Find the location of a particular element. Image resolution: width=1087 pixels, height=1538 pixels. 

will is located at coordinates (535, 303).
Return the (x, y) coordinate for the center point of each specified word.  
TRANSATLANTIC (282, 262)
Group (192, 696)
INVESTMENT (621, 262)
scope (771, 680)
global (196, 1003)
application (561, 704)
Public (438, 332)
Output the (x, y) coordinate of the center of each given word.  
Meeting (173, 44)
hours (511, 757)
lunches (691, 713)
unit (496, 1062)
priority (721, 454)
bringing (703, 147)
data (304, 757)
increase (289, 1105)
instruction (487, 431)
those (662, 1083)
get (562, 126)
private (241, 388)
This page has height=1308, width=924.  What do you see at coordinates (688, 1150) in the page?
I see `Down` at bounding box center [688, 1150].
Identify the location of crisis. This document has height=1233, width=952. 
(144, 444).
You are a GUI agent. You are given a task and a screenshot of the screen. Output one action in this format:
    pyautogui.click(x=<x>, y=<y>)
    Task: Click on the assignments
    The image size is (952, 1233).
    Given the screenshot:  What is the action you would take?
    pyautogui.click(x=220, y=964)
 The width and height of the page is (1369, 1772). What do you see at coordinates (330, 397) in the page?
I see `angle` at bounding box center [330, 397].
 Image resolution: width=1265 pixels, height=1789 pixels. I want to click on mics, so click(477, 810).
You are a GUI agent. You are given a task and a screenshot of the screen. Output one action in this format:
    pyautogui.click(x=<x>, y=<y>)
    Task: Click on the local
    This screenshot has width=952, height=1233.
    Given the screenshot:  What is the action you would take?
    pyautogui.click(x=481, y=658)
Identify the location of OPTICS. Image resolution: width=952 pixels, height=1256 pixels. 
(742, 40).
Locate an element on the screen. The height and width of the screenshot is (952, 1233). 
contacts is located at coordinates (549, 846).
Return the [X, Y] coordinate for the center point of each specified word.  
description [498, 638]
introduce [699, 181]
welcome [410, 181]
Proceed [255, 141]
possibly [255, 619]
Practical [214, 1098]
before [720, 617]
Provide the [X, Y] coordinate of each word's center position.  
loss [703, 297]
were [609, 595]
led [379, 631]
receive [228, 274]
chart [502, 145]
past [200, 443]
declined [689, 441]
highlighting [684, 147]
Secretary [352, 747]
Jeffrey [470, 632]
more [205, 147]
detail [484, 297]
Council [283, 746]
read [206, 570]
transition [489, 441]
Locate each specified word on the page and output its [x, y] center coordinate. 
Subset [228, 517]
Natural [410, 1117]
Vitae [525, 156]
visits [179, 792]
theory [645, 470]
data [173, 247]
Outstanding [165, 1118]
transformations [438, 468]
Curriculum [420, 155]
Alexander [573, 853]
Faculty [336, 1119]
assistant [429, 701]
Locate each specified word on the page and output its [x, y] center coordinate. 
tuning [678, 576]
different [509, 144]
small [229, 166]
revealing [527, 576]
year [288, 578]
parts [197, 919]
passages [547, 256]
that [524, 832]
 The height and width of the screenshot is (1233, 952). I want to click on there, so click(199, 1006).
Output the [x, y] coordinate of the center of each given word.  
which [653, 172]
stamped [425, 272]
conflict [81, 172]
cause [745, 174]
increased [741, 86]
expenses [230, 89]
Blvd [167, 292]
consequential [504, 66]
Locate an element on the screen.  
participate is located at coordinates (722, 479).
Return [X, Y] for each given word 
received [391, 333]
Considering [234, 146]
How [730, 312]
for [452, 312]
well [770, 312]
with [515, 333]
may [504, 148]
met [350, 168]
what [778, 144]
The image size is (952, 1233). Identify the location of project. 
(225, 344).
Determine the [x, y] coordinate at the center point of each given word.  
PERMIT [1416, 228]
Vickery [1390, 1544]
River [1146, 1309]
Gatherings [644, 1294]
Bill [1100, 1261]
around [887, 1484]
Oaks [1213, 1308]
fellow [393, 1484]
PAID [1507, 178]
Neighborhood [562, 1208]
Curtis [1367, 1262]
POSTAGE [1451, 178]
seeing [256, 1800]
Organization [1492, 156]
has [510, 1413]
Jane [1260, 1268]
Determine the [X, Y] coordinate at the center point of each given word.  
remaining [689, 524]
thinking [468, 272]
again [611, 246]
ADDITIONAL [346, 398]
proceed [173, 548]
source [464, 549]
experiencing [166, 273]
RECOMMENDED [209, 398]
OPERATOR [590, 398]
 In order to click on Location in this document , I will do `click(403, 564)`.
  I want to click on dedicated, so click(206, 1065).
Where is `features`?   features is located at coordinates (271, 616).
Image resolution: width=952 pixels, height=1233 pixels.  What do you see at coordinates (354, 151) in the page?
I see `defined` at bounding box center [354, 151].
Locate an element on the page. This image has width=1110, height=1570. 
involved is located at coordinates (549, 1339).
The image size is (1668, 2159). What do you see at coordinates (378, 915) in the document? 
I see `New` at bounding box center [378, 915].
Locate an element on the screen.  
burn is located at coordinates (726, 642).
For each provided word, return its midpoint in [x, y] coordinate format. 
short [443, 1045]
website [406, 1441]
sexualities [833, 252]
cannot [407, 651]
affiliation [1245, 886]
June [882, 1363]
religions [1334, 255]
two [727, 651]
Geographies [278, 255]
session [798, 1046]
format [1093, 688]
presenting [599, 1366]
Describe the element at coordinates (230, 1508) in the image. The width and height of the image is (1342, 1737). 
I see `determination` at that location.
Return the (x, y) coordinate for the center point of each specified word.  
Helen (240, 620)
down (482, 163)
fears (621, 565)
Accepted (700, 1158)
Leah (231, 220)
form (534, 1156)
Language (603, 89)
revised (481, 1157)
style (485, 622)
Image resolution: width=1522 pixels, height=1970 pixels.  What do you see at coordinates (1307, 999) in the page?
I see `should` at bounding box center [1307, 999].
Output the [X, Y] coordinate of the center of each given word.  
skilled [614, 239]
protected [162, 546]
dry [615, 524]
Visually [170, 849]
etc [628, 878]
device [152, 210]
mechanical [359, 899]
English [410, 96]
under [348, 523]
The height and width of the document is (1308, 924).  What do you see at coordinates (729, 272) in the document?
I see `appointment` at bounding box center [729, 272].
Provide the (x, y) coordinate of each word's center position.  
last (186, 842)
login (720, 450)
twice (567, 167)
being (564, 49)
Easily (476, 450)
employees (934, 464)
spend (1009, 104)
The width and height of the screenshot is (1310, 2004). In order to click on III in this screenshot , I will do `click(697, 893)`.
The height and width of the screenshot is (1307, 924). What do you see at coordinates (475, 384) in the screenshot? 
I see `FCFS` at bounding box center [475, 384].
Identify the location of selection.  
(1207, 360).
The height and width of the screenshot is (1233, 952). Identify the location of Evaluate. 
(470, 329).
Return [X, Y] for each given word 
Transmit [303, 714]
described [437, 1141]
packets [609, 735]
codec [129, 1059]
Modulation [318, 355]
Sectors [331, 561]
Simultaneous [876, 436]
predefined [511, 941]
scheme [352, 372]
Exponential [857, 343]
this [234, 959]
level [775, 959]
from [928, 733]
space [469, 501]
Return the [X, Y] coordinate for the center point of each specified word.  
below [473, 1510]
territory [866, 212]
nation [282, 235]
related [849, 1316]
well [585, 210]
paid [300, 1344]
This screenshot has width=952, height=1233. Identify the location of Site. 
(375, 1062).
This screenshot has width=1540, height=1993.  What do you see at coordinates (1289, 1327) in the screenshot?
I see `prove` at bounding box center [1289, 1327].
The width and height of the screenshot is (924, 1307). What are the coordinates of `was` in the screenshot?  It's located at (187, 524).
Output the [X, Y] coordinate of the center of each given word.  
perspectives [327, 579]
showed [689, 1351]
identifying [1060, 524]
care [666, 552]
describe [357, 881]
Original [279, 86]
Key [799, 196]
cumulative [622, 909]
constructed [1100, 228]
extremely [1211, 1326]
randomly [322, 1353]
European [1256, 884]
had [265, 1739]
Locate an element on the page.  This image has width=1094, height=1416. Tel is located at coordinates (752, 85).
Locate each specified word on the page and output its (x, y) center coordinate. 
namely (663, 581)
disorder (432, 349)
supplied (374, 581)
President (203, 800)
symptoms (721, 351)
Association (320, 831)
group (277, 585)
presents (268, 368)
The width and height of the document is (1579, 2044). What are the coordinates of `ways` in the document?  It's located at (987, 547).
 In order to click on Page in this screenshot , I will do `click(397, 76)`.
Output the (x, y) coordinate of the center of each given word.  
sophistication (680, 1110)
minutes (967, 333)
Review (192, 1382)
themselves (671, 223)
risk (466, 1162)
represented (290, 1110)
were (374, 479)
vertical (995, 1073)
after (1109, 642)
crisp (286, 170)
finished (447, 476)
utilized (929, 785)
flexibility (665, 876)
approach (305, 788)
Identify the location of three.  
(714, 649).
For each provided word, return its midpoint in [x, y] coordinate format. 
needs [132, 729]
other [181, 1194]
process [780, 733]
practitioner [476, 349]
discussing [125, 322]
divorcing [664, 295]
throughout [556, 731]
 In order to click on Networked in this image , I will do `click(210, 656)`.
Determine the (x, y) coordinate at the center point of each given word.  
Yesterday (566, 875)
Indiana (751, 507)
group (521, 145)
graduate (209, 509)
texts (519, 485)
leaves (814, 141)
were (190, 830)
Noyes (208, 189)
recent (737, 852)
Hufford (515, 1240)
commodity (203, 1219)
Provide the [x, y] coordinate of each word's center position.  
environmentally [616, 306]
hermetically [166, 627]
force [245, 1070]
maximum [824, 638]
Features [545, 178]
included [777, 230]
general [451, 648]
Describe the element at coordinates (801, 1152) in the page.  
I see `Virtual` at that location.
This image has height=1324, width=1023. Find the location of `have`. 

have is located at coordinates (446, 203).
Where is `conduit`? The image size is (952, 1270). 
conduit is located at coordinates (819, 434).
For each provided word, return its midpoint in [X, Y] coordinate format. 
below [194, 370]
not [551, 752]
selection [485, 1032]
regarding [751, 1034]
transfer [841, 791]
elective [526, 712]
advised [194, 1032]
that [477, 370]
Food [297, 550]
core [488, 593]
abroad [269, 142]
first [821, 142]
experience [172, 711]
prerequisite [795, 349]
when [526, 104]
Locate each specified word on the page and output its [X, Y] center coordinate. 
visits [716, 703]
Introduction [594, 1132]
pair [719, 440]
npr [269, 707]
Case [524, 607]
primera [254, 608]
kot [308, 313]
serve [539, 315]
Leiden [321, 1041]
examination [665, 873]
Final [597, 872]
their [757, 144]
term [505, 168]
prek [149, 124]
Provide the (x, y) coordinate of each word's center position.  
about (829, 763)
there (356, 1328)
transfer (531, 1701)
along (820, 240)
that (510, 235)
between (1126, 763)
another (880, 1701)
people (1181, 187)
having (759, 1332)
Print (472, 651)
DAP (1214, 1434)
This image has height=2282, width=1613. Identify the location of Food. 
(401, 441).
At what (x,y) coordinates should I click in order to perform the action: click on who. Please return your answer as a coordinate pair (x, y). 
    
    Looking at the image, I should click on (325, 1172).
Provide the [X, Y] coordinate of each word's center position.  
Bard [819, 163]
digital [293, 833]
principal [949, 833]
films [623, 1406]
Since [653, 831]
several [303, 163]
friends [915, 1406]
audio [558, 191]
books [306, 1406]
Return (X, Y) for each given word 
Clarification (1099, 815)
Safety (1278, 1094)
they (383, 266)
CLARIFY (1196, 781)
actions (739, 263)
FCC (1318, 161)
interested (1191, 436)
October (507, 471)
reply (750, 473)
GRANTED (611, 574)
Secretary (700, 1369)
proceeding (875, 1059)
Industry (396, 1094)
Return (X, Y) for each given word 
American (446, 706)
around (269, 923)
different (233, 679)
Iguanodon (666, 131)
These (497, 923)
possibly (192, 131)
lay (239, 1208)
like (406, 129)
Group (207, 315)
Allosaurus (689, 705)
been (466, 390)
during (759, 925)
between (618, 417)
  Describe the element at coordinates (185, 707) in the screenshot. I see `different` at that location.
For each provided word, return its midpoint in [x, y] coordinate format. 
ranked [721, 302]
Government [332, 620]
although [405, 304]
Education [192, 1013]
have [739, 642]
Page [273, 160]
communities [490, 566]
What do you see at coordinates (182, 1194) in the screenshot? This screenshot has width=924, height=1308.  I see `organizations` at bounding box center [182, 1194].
################
■ **TASK INSTRUCTIONS**:
Could you return, character for character, the lines of the records above from the line with "minutes (967, 333)" to the line with "(714, 649).", with both of those lines included?

■ **TASK RESULT**:
minutes (967, 333)
Review (192, 1382)
themselves (671, 223)
risk (466, 1162)
represented (290, 1110)
were (374, 479)
vertical (995, 1073)
after (1109, 642)
crisp (286, 170)
finished (447, 476)
utilized (929, 785)
flexibility (665, 876)
approach (305, 788)
Identify the location of three.  
(714, 649).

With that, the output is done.